Washington President Bush promised Wednesday that Washington "will do everything it can" to help Southern Californians fearing the worst from wildfires blazing through canyons and neighborhoods for a fourth straight day.
"Americans all across this land care deeply about them," the president said after a special Cabinet meeting on the crisis. "We're concerned about their safety. We're concerned about their property."
Officials throughout the Bush administration talked in blunt terms about offering more in this disaster than the feeble reaction that followed Hurricane Katrina. That storm blew ashore in August 2005, delivering a sharp blow to Bush's presidency and devastating a region whose misery still continues largely unabated two years later.
The California fires are the first disaster since then that begins to approach the scale of Katrina. The White House was determined to convey a picture of a speedy and effective response, and seemed resigned to comparisons despite the different circumstances of the two crises - for instance the relative poverty of the Katrina victims and the hurricane's much more comprehensive reach.

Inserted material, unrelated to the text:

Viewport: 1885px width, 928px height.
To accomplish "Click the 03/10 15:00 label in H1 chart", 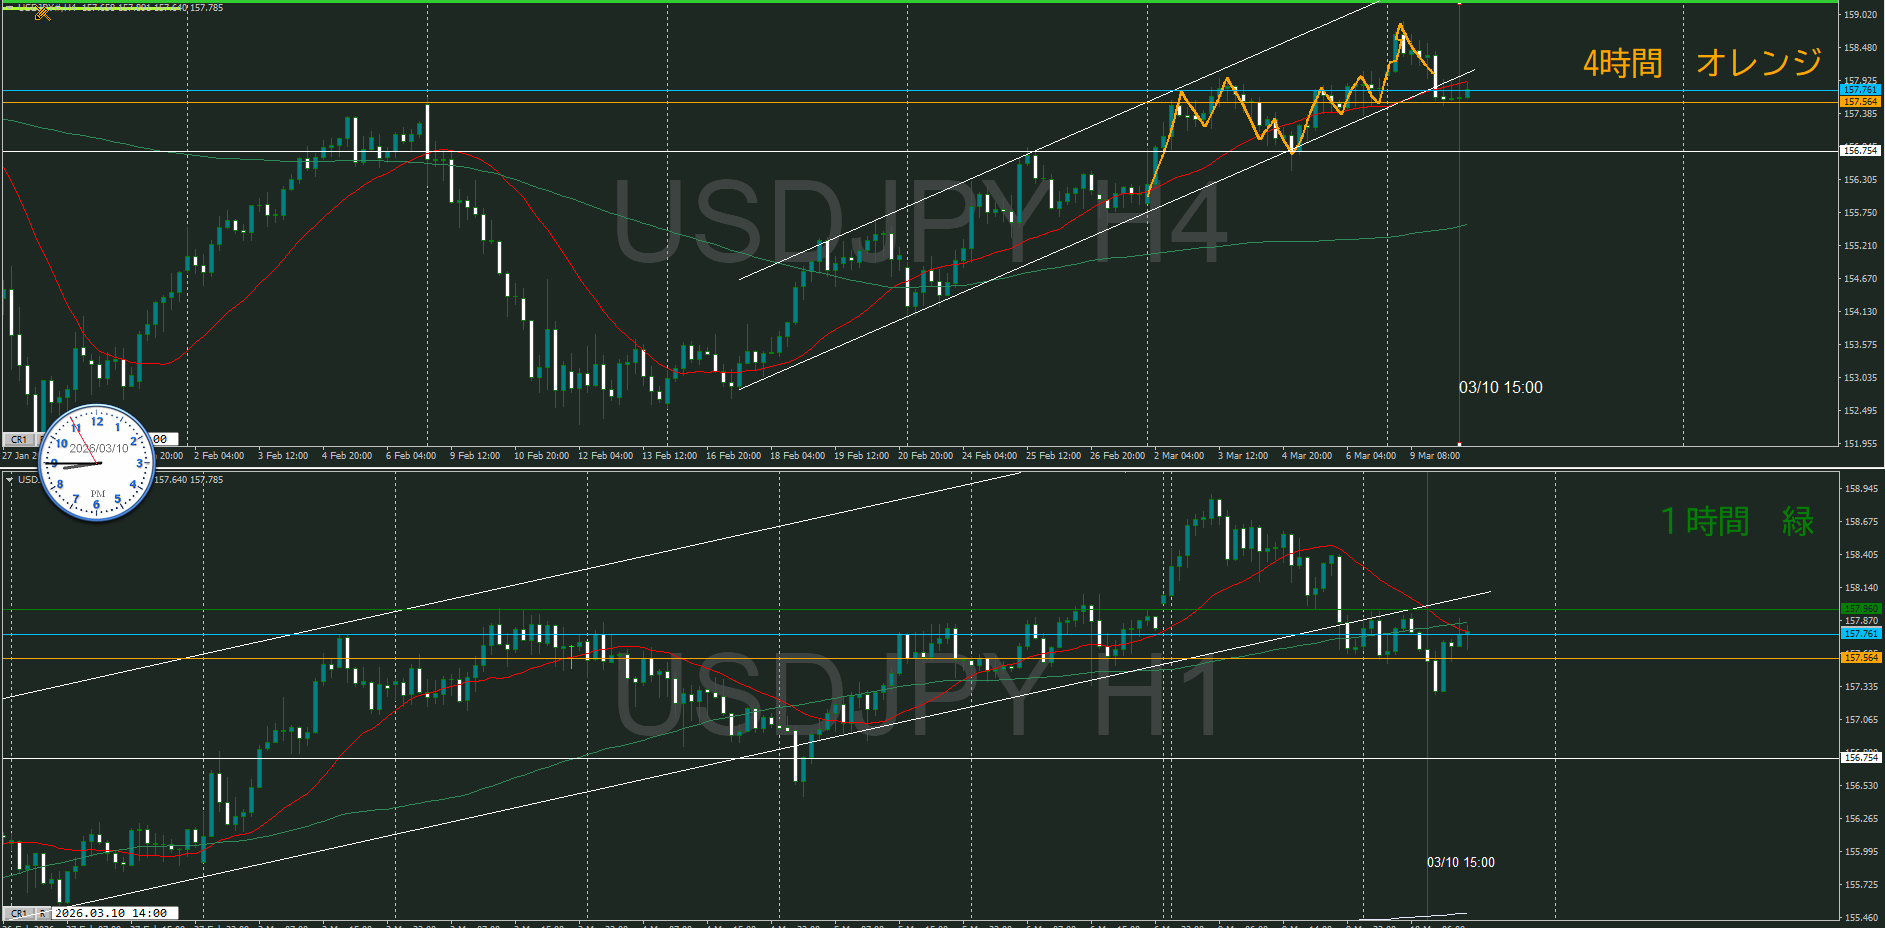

Since Sunday, the fires have charred about 426,000 acres and caused at least a half-million people to evacuate.
And even as a dozen fires continued to burn and thousands of people sat in shelters wondering if their homes had been destroyed, officials began to look beyond the moment. San Diego County's director of emergency services, Ron Lane, said the fires have caused at least $1 billion in damage there alone.
Bush prepared to travel to the region today for a firsthand look at how the disaster is unfolding and how Washington's efforts to help are working. He also upped the government's engagement by signing a major disaster declaration for California.